Por outro lado, a proposta do PS no mesmo sentido foi chumbada. A medida socialista considera que a proposta “visa assegurar a continuidade dos efeitos do regime até 31 de dezembro de 2033, reforçando a confiança dos investidores e evitando um hiato temporal entre o licenciamento de novas entidades e o termo da aplicação dos benefícios fiscais”, segundo a nota justificativa dos socialistas em anexo à iniciativa.
Para além disso, o PS reiterava que esta “prorrogação alinha-se com o entendimento da Comissão Europeia quanto à duração típica dos regimes de auxílios regionais”, lembrando “o precedente da prorrogação da Zona Especial Canária até 2032”.
“Com esta proposta, o Partido Socialista reafirma o compromisso com a estabilidade e previsibilidade de um instrumento essencial para a economia da Região Autónoma da Madeira, contribuindo para o investimento, o emprego e a coesão económica e social do país”, de acordo com a mesma nota.
A ZFM é um regime fiscal especial que possibilita às empresas ali licenciadas beneficiarem de reduções tributárias em determinados impostos, incluindo no IRC relativamente aos lucros gerados com as atividades realizadas na Madeira. Para isso, têm de cumprir determinadas condições, desde logo, criar e manter empregos na região.
Como funciona o regime especial da Zona Franca?
A taxa de 5% aplica-se até um determinado valor da matéria coletável, que varia em função do número de empregos criados (por exemplo, aplica-se até aos 3,55 milhões de euros pela criação de três a cinco postos de trabalho, até 21,87 milhões de euros pela criação de seis a 30 postos de trabalho, ou até aos 205,50 milhões de euros de matéria coletável pela criação de mais de 100 postos de trabalho).
Para uma empresa operar na ZFM e poder beneficiar dos incentivos, tem de obter a autorização da Sociedade de Desenvolvimento da Madeira (SDM), empresa pública regional a quem cabe manter atualizado o cadastro das entidades licenciadas.
A Zona Franca está dividida em três áreas: os serviços internacionais, a zona franca industrial e o registo internacional de navios (conhecido por “MAR”).

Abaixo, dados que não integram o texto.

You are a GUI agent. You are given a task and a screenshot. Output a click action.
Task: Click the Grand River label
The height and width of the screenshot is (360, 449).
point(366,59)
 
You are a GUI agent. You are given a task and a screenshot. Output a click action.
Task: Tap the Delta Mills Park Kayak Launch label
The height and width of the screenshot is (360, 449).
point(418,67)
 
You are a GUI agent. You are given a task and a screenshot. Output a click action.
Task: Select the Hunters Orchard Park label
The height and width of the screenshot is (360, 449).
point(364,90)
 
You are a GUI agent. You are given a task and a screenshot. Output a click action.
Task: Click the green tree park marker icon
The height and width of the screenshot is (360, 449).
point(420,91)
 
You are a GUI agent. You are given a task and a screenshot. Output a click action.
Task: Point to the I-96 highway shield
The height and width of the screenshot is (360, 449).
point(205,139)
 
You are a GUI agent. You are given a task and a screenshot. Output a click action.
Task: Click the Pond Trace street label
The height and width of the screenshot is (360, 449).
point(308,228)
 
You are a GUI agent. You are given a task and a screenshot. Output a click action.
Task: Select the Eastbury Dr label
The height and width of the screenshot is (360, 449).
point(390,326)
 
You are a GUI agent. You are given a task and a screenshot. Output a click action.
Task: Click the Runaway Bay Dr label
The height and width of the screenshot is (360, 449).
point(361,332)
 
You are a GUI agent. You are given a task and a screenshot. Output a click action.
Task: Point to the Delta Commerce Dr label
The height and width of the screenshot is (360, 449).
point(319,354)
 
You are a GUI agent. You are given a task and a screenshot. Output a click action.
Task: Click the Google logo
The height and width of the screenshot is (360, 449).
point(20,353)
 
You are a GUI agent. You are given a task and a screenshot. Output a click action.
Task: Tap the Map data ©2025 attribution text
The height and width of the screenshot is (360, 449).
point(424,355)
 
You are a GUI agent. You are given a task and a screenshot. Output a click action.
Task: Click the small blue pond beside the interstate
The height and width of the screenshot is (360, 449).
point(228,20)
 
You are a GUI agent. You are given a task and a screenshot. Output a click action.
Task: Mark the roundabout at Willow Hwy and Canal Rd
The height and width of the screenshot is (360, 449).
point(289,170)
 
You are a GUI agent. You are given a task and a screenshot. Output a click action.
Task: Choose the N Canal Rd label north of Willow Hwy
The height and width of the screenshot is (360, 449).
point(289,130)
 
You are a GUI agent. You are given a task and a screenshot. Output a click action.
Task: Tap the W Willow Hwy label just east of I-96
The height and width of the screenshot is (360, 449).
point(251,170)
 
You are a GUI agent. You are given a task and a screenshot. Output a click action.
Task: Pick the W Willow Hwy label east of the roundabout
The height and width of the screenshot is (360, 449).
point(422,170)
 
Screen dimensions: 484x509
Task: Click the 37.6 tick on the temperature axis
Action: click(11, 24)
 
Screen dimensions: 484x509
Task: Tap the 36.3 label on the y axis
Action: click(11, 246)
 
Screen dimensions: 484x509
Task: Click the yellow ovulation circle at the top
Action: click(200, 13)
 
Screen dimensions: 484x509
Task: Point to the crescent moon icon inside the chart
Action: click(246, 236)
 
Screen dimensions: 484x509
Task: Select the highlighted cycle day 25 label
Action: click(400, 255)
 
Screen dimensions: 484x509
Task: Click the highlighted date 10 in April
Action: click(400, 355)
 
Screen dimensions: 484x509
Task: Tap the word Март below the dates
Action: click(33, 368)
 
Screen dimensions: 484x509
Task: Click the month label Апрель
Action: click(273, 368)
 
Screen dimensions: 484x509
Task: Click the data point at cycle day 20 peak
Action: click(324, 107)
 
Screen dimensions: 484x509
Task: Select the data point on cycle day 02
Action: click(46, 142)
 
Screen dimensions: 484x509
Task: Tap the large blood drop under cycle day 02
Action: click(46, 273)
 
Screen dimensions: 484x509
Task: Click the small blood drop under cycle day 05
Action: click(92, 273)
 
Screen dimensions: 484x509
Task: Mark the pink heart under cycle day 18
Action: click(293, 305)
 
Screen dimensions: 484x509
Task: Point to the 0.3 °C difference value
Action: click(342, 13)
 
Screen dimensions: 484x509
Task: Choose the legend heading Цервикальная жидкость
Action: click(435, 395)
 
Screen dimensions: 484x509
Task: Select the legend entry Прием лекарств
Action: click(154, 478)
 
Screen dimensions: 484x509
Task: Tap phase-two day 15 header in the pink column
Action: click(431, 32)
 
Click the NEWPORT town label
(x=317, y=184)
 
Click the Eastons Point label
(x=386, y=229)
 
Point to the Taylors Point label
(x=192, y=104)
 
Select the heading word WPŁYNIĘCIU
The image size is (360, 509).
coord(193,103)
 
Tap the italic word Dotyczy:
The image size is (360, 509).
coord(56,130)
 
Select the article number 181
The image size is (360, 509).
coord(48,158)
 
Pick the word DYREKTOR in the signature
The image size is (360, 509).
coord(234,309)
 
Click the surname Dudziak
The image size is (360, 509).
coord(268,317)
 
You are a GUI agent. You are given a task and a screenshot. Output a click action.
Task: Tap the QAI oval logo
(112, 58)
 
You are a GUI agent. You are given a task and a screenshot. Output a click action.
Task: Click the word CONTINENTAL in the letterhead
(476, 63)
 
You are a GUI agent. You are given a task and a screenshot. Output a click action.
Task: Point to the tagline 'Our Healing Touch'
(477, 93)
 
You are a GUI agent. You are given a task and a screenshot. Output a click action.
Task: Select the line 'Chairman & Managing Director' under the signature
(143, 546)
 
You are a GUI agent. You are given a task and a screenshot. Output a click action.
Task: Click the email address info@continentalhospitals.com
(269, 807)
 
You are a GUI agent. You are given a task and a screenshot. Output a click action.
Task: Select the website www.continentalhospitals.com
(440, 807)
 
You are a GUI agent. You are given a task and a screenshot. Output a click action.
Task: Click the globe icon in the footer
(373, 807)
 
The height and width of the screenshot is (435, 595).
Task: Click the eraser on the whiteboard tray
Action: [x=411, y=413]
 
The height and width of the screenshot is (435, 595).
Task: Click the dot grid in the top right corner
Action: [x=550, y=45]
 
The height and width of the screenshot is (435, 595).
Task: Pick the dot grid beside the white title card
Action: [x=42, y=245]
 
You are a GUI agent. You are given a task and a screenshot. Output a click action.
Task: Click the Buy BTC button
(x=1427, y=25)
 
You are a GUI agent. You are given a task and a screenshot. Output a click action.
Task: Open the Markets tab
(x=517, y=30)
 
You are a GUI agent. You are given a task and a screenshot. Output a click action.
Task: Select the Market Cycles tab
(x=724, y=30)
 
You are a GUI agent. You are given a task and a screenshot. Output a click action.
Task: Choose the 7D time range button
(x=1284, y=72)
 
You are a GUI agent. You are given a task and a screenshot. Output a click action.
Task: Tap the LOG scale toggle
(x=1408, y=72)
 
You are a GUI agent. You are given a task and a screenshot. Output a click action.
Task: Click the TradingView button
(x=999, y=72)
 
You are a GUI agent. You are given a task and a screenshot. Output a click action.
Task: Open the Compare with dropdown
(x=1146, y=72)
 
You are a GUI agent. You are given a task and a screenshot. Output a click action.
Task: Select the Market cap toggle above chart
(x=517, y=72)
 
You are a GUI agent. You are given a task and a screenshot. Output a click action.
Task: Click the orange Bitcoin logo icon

A Madeira pode aplicar às empresas uma taxa de IRC especialmente mais baixa do que a taxa geral (de 5% por comparação com a atual taxa de 20%), assim como outros incentivos, porque o Tratado sobre o Funcionamento da União Europeia (TFUE) permite às regiões ultraperiféricas — como a Madeira, os Açores, as ilhas Canárias ou a Guiana Francesa — beneficiarem de regime de auxílio ao desenvolvimento regional.
Na Madeira, esse mecanismo existe através de um regime de auxílio ao funcionamento das empresas, através da via fiscal, que se traduz na existência da ZFM, para compensar os agentes económicos ali presentes das desvantagens estruturais que enfrentaram por estarem a exercer a sua atividade numa região isolada.
Como as empresas autorizadas a operar neste centro de negócios beneficiam das condições especiais de auxílio, têm de cumprir certas condições de forma a não colocar em causa as regras de concorrência na UE.
Em 2020, após uma investigação iniciada em 2018, a Comissão Europeia concluiu que Portugal aplicou o regime de auxílios de forma ilegal, sem cumprir as decisões do executivo comunitário em matéria de auxílios estatais de 2007 e 2013. Algumas empresas beneficiaram o IRC reduzido sem criarem os postos de trabalho exigidos.
Na sequência dessa decisão, entretanto considerada válida pelo Tribunal de Justiça da UE, o Estado português ficou obrigado a recuperar junto das empresas as parcelas do incentivo fiscal considerado ilegal, tendo notificado as entidades para o pagamento do IRC em falta.